89. One effect of the
bank crisis was to expose the weakness of the credit system on which the
fishing industry, the main resource of the country, was conducted. Reference
was made to this system in the telegram to "The Times" of 14th December, 1894,
quoted above. Most thoughtful observers agreed in regarding the gradual
suppression of the credit or barter system, and the reorganisation of the
fishing industry on a cash basis, as essential to the future welfare of the
Colony. Thus Prowse:--
"One change
was inevitable: the dishonest credit system on which the business of the Colony was
transacted had to die out; demoralising to the people and disastrous to the merchant,
there could be no genuine prosperity whilst this old truck system existed; recent
events have effectually banished it, we may hope, for ever. Terrible misery will be
caused before the change can be effectually carried out, but in the end it will be
beneficial."
And again:
"All students
of history must see that the decease of Mr. Hall was only the proverbial last straw
that breaks the camel's back. The true origin and cause of this terrific financial
wreck lay much deeper and further back. It was unsound banking and unsound trade that
injured Newfoundland on this fatal `Black Monday'. We know now that for several years
past the Newfoundland fish trade has been conducted, with some exceptions, wholly on
credit. A business whose sole basis rests on such a frail foundation is liable to
sudden overthrow."§
Mr. Neilsen, Superintendent of
Fisheries, in a striking passage in his Report for the year 1894, similarly declares:--
"This (i.e.,
the credit and supplying) system has affected not alone the moral character of a good
many of our people, but also the cure of a great deal of our fish and transactions of
business: has been the means of excluding such improvements in the products of our
fisheries and the trade as should have taken place long ago, in order to enable us to
compete fully with other nations producing the same article and not be outdone by them
in the foreign markets .... The system has become a take what you can get and get what
you can system, with no sound principle at the bottom for the welfare of that industry
in the future on the part of those who catch, cure or handle our fish."º
Writing at a later date Sir Wilfred Grenfell comments on--
"The ubiquitous
barter system which always left the poor man the worst end of the bargain, [and] is as
subtle a danger as can face a community--subtle because it impoverishes and enslaves the
victims, and then makes them love their chains."±
The evils arising from the credit system will
be discussed in a later chapter.
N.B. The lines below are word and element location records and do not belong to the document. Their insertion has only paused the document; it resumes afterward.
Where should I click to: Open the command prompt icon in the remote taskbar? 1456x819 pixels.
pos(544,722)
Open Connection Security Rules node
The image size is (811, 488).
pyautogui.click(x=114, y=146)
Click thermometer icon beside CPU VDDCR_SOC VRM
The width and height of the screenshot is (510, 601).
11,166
It remains to record here that the hopes expressed
by contemporary writers have not been realised; the system with all its failings is still
the central feature of the Island's commercial structure.
* The actual debt of the Island was $11,247,534. The Government of Newfoundland was under obligation to pay in respect of a portion of the railway an annual subsidy of $45,000 for 22 years, which capitalised at 4% amounted to $650,300. The amount required to complete the railway under contract (see paragraph 96) was $3,932,000. The debt and obligations thus amounted to $15,829,334. Had confederation taken place on this basis, the railway on completion would presumably have become the property of the Federal Government. Journal of House of Assembly, Newfoundland, 1894-95, App. pp. 369-425.
Journal of House of Assembly, Newfoundland, 1894-95, p. 126.
Prowse, op. cit., pp. 536-7.
§ Ibid., p. 539.
º Annual Report of the Newfoundland Department of Fisheries for the year 1894, reprinted 1930, pp. 46-47.
± Sir Wilfred Grenfell, "The Story of a Labrador Doctor", 10th edition, London, 1932, p. 96.